Родни молча смотрел на нее. Он не успел ничего ответить, потому что Лизбет изо всей силы топнула ногой, ее волосы взметнулись и вспыхнули вокруг лица огненным ореолом.
— Мне кажется, я вас ненавижу! — воскликнула она и, не сумев сдержать рыданий, выбежала из каюты, хлопнув дверью.
Глава 11
Погода испортилась, над морем висел густой туман, сильно штормило. Качка на тяжелой «Святой Перпетуе», глубоко зарывавшейся носом в свинцовые волны, очень отличалась от качки на «Морском ястребе», и Родни даже пожалел, что находится не на своем первом корабле меньших размеров.
До дома оставалось восемь дней пути, мысли путешественников устремлялись вперед к родимым берегам, и каждый предвкушал радость возвращения на английскую землю. Беспокойство и ожидание проявлялись во всем, что бы ни делали матросы. Даже за работой они переговаривались громче и возбужденнее, а насвистывали более нетерпеливо.
И не только мечты об ожидавшей по возвращении награде вдохновляли людей. Да, им предстояло временно разбогатеть, а потом, промотав богатство, снова пуститься в плавание в надежде на новую добычу. Нечто более глубокое и основательное будоражило умы.

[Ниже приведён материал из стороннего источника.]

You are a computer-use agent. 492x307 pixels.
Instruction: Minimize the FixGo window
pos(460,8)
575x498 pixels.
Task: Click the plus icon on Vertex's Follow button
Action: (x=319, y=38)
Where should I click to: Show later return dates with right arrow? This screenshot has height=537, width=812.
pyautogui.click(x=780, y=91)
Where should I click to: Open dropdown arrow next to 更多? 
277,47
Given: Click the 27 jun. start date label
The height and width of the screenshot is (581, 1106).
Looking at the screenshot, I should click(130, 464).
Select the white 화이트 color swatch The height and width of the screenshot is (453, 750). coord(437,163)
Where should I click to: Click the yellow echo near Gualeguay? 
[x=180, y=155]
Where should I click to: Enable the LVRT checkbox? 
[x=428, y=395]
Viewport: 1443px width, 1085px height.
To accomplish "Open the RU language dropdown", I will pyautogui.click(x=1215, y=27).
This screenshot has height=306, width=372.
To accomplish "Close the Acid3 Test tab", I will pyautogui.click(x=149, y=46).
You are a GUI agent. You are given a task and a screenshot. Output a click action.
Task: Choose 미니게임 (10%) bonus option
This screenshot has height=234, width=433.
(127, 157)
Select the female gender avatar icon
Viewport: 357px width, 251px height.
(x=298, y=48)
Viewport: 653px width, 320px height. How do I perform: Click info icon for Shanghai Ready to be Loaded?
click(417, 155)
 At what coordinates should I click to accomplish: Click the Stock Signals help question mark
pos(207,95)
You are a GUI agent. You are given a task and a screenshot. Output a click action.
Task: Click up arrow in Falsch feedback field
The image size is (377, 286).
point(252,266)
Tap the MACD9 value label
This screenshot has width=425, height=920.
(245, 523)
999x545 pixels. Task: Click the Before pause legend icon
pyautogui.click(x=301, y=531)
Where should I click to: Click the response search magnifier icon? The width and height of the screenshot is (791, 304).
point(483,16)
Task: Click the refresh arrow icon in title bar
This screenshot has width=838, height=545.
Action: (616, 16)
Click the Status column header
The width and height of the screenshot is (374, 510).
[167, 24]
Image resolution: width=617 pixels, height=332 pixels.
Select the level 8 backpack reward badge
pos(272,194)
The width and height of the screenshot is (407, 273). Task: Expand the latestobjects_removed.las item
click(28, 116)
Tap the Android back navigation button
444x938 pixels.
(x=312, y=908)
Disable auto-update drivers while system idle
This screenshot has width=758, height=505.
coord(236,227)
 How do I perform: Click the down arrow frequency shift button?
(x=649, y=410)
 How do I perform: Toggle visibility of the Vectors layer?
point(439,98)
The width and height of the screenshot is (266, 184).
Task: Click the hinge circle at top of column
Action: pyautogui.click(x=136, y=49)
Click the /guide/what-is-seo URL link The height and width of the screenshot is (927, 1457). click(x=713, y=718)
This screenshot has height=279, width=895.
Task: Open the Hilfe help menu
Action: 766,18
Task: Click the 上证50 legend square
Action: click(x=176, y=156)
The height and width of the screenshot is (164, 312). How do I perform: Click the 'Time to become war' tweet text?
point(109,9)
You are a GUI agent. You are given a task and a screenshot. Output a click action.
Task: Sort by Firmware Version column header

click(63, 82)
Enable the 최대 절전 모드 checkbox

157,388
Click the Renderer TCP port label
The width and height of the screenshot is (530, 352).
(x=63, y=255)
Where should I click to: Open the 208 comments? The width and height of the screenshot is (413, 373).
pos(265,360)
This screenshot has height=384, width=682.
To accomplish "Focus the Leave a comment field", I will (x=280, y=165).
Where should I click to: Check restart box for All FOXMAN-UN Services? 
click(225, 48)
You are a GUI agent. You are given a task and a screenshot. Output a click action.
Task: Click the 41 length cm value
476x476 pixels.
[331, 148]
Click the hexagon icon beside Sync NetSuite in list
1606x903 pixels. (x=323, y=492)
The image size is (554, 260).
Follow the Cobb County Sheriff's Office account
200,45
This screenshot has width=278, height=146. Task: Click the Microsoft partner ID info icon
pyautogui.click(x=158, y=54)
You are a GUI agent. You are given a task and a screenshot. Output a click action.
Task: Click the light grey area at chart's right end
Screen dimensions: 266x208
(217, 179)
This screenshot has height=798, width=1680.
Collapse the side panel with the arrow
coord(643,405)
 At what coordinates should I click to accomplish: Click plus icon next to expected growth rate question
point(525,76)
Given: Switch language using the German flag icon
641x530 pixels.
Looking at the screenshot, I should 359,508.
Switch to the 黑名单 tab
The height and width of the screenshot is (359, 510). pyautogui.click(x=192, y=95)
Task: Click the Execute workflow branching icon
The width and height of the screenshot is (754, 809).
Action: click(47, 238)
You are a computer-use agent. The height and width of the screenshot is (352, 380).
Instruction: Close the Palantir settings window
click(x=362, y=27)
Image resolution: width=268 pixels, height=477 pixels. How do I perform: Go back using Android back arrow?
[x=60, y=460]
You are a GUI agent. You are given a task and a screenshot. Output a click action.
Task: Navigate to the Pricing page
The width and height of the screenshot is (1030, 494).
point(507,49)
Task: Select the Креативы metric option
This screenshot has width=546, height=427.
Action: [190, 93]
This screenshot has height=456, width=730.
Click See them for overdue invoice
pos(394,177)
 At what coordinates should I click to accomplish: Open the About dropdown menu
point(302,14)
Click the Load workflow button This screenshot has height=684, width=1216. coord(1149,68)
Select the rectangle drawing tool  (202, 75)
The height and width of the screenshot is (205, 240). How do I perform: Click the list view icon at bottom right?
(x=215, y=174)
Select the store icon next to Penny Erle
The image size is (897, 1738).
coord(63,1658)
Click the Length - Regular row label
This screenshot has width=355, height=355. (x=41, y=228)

Возможно, их тревожил неосознанный страх, что за эти последние дни деньги могут ускользнуть от них… Воды, в которых плыли сейчас корабли, считались опасными. Не было на борту человека настолько глупого или беспечного, который не сознавал бы этого, за исключением разве что туземных волонтеров. Но те страдали от перемены климата и едва ли могли чувствовать что-либо еще, кроме физического дискомфорта.
Несчастных угнетал не только холод. Вскоре после того, как Канары остались позади, на борту «Морского ястреба» вспыхнула желтая лихорадка. Заболели десять человек.
Барлоу сообщил об эпидемии Родни, который не стал распространяться об этом факте среди своей команды. Он подозревал, что если Лизбет узнает, то непременно начнет настаивать, чтобы ей позволили ухаживать за больными.
Родни знал, что заболевшему желтой лихорадкой мало чем можно помочь. Так и случилось — все десятеро заболевших умерли, и казалось более чем вероятным, что и остальные туземцы не дотянут до Плимута.
Команде «Святой Перпетуи» до сих пор чрезвычайно везло. Со времени захвата на ее борту умерли только пятеро англичан и семь туземцев. Эта цифра была необыкновенно мала по сравнению с обычным уровнем смертности в подобных путешествиях. Но все могло измениться за одну ночь.
Родни чувствовал, что из последних сил удерживает зубами свою удачу и ни в коем случае не должен даже на секунду ослаблять хватку, пока они благополучно не войдут в Ла-Манш.
На другое утро ветер усилился. С одной стороны, это было на руку, поскольку позволяло развить отменную скорость. Но Родни чувствовал, что замерзает в своем продуваемом насквозь тонком камзоле. Не удивительно, что привыкшие к тропическим температурам туземцы мучительно страдали от холода.
Только бы добраться до Англии! По прибытии он щедро расплатится с ними, а они, неделю славно погуляв в Плимуте, найдут корабль, плывущий на запад, если только их насильно не завербуют на королевский флот.